They had another very clear word from God in this matter (tithing) as well. He promised to honour their faithfulness to the tithe. As they gave of their resources, he, in his turn, committed himself to making sure that their own needs were met. He promised that he would see to their being provided for. "Give to the most high," the word of God states, "as he has given to you, generously, and according to your means. For the Lord is one who always repays and will give back to you seven-fold." (Sirach 35:9-10) "bring the whole tithe into the storehouse, that there may be food in my house. And try me in this, says the Lord: shall I not open the floodgates of heaven to pour down blessings upon you without measure?" (Malachi 3:10)

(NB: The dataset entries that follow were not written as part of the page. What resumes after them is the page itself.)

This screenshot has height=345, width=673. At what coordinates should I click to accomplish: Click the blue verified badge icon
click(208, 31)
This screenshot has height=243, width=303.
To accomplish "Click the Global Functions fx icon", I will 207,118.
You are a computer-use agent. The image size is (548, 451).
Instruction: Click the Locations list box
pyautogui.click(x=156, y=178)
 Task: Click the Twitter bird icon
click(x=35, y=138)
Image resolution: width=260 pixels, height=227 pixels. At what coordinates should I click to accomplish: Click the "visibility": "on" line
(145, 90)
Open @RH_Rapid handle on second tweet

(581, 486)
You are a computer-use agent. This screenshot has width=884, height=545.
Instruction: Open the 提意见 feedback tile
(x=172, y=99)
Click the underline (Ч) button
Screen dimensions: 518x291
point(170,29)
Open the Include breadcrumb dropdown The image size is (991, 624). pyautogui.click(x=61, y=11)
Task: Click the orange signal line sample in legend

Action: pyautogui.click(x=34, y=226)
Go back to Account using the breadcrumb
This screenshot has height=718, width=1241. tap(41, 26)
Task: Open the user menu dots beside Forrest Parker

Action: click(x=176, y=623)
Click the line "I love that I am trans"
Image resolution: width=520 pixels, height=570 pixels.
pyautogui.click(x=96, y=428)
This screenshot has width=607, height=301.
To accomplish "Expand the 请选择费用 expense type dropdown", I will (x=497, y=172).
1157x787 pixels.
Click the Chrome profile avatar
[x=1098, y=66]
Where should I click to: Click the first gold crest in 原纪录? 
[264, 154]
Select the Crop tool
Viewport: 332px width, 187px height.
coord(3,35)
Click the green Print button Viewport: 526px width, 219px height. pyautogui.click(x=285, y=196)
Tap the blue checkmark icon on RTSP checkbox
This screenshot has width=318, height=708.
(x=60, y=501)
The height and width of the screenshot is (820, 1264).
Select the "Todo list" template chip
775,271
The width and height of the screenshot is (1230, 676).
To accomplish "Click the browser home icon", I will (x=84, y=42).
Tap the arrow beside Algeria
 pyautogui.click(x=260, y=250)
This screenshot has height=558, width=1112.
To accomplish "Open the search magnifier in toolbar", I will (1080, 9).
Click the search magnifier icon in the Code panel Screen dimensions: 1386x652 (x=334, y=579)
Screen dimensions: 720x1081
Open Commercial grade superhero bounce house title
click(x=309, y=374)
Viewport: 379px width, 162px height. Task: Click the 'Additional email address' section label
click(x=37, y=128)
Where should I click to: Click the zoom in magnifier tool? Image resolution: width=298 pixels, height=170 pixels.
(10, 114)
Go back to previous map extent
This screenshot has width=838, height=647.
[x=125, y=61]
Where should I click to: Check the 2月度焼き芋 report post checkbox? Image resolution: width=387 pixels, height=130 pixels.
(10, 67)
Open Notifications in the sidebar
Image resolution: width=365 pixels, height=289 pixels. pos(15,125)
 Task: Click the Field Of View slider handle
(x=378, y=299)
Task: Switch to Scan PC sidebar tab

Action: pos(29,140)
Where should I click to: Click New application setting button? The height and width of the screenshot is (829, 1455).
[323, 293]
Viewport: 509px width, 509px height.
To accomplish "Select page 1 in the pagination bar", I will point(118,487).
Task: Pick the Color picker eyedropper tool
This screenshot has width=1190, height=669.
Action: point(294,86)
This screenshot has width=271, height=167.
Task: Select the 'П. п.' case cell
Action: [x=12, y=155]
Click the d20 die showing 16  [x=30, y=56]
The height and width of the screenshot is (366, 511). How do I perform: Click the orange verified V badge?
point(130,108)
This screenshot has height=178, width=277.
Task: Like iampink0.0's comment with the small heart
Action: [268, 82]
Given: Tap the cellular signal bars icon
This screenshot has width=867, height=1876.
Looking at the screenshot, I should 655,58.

It is worth noting that the Hebrew people to whom all this was addressed understood 'blessing' in a very material sense.
While we have no recorded words of Jesus in the matter of the tithe, neither do we hear him doing away with it. When he says: "Give to Caesar what belongs to Caesar and to God what belongs to God" (Matthew 22:21), would his hearers not understand the tithe? That's what belongs to God, they would say.
"He even restated that Lord's commitment to take care of those who were obedient to him. 'Stop worrying, then,' he said, 'over what you are to eat, or what you are to drink, or what you are to wear. The non-believers are constantly running after these things. But, your heavenly Father already knows you need all these things. So, seek first the kingdom of God, therefore, and all these other things will be provided for you.'" (Matthew 6:21-33)
The earliest members of the Church went even further than the ten percent. "Those who believed," Luke tells us, "shared all things in common. They would sell their property and goods, dividing everything on the basis of each one's needs." (Acts 2:44-45) This practice did not become universal in the Church, but it did serve as part of the inspiration for many of the religious communities that came later.